My best advice to all new mom, is do what feels best for you and baby! If you feel that you need some time away during the day, take a feeding out, and let Chris feed Gwen formula while you take a nap, he's probably really excited to see her when he gets home from work, and will want to spend some time with her.
And yes, I used to get into a hot tub... and I could squirt right to the other side of the tub!!! I'm super lactator! (I need a cape!)
I have no advice to give, but lots of encouragement. You're doing all the right things, and you're probably right that the sleep deprivation is what's making it hard to cope with a tough situation.
It's easy to expect that something's going to be hard, but we always picture that we'll be bravely soldiering through - realistically, it's easy to feel discouraged and frustrated, no matter how much you know you're going to get through it.
And you will! I think calling the lactation consultant in is a great idea, and I do think Gwen will get the hang of the breastfeeding thing eventually, especially because you are persisting and trying really hard to make it work.
Hang in there!
I also have no advice but things that Mouse say seem very sensible. Of course whatever you choose to do nobody that actually knows you will judge you AT ALL. Quite the opposite in fact, everyone who knows you will support whatever decision you make because only you really know what is best for Gwen.
With Callum it took 3-4 months and right now I'm astonished I lasted that long. Most people say 6 weeks, but for folks like us (where breastfeeding is downright PAINFUL, it seems to be at least 3 months).
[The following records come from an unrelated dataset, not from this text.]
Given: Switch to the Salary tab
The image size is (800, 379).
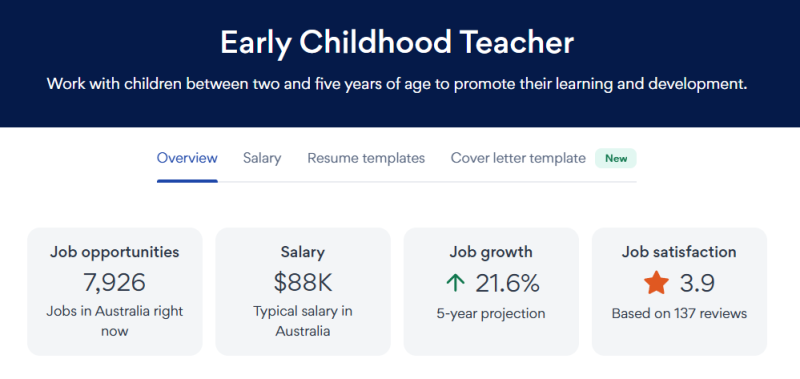Looking at the screenshot, I should point(262,158).
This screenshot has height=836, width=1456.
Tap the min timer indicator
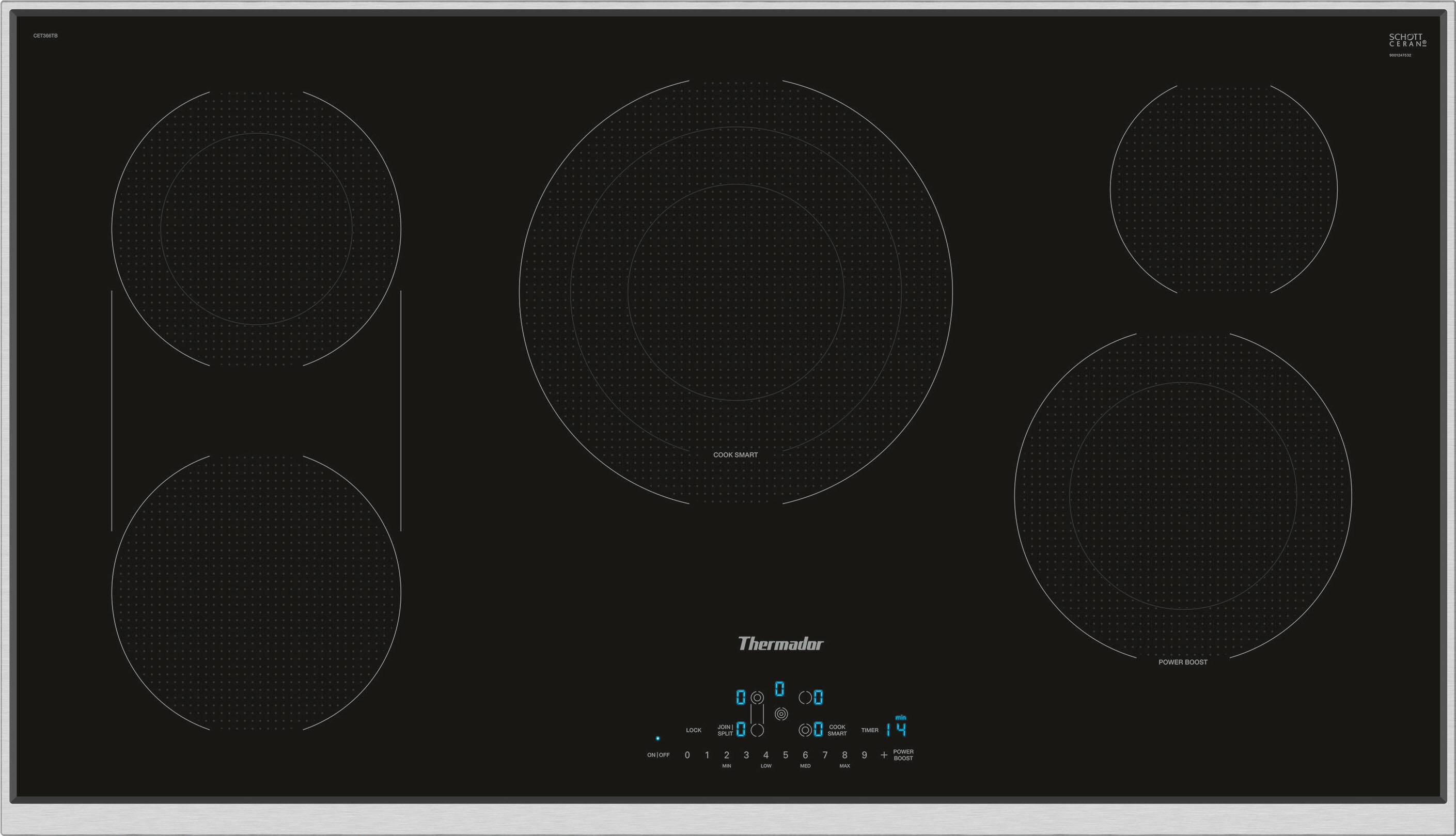[x=901, y=717]
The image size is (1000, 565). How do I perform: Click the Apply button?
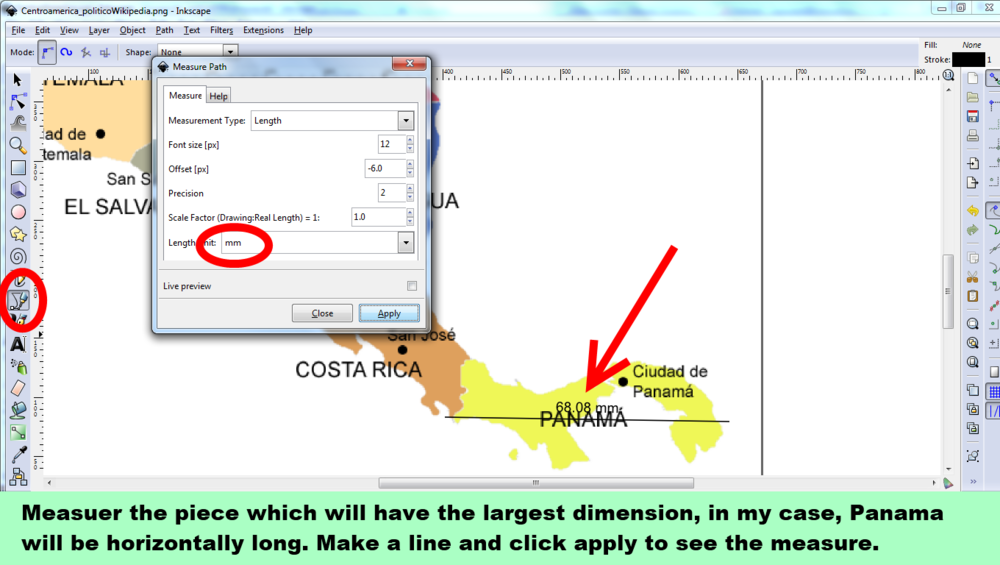[x=389, y=313]
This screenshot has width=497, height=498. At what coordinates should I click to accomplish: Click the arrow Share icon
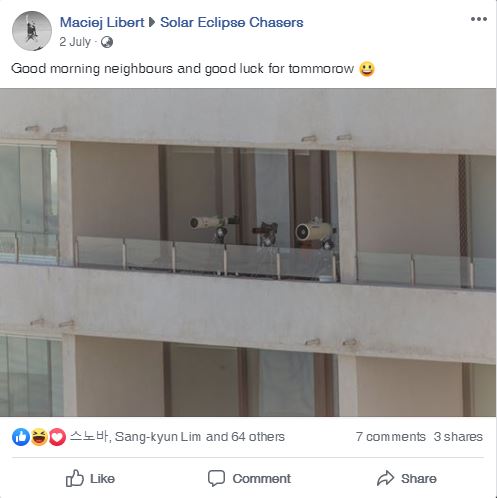click(x=386, y=478)
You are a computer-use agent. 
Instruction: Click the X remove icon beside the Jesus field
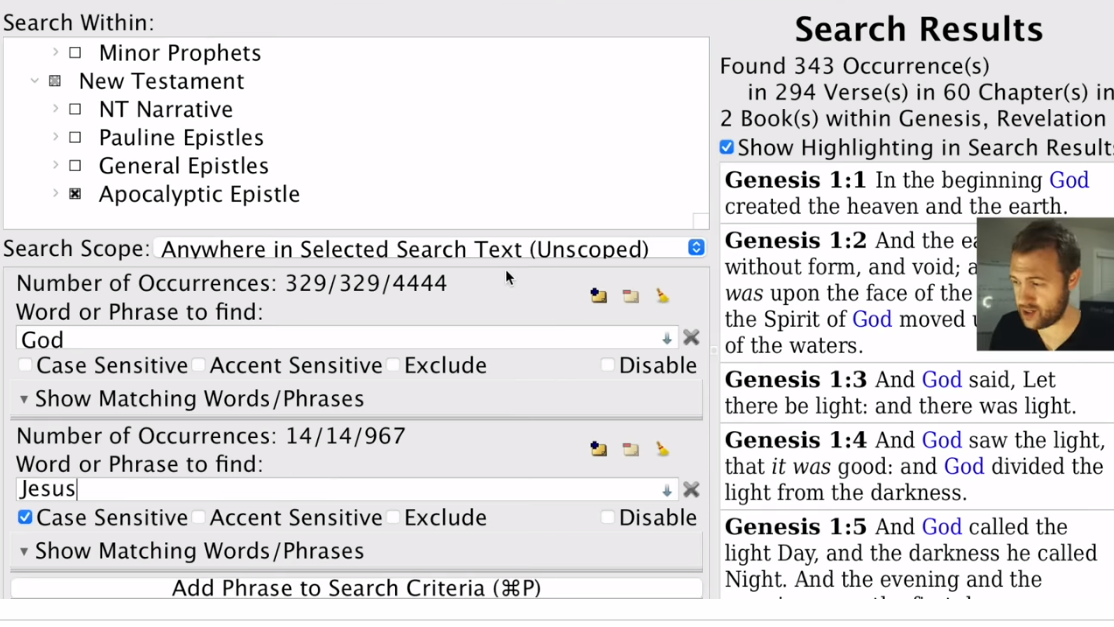tap(691, 490)
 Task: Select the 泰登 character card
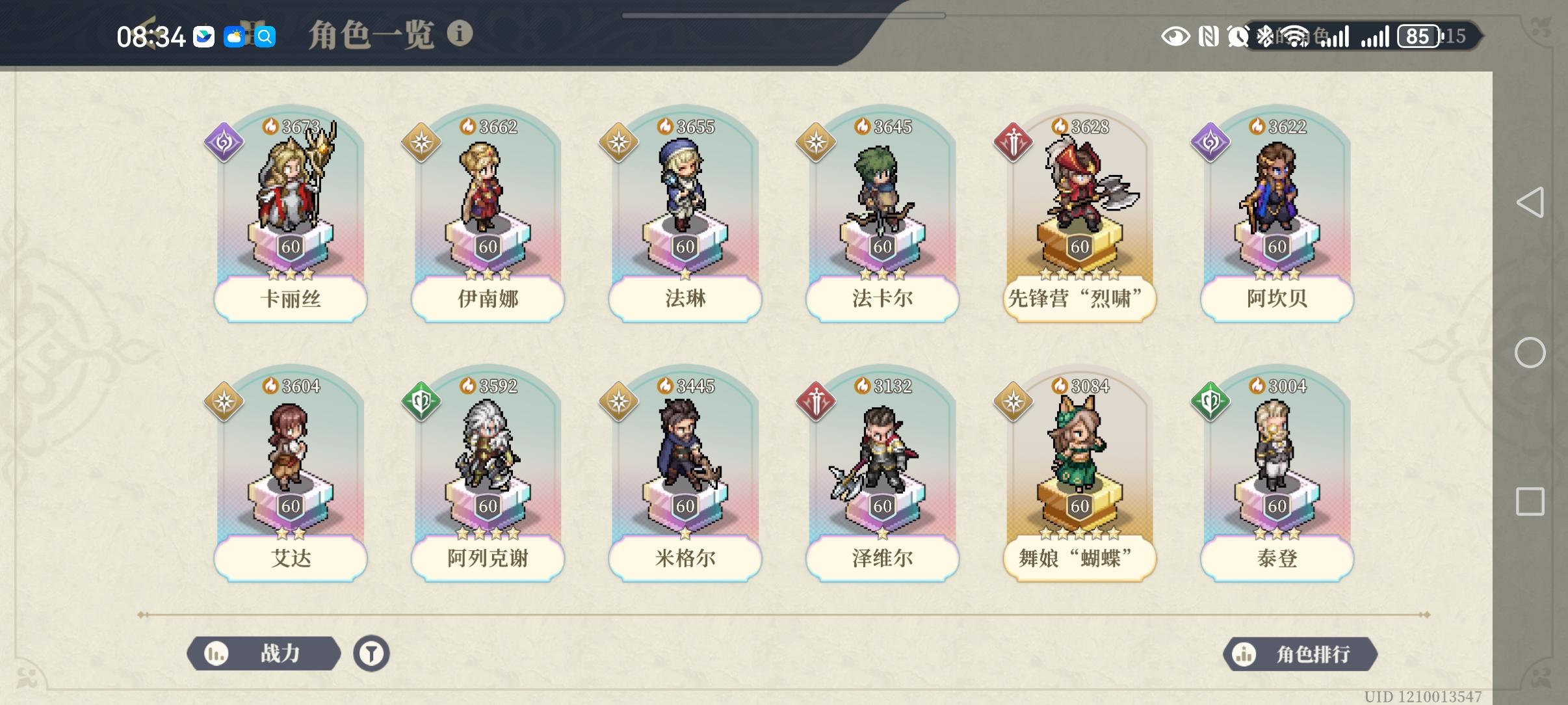click(x=1277, y=474)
I was also forced to supplement with Callum and with Claire I don't have to supplement, but I don't get to be "baby-free" ever and mentally? That's hard. I want to be the Mommy who just loves to be with her baby 24/7 and its sad to me that I'm not. But I'm not. I want a massage, too dammit!
We still haven't given Claire formula (Steve didn't do it that day!). And everyday I'm asking myself why don't I? Am I martyr? I don't know the answer, I think I'm waiting for 3 months...
I sort of cheat with the pump. I pump an hour or hour and a half after a feed and then I get more than a drop. I don't get an ounce, but at least I can "see" the milk in the bottle so I feel all "GO GIRL". That might help the psychie? Of course, I'm feeding it back to her within the day usually, but hey, it felt good. And sometimes, I can save it for a whole day before I feed it back to her!
I totally, TOTALLY relate. Give me a call if you need a sounding board!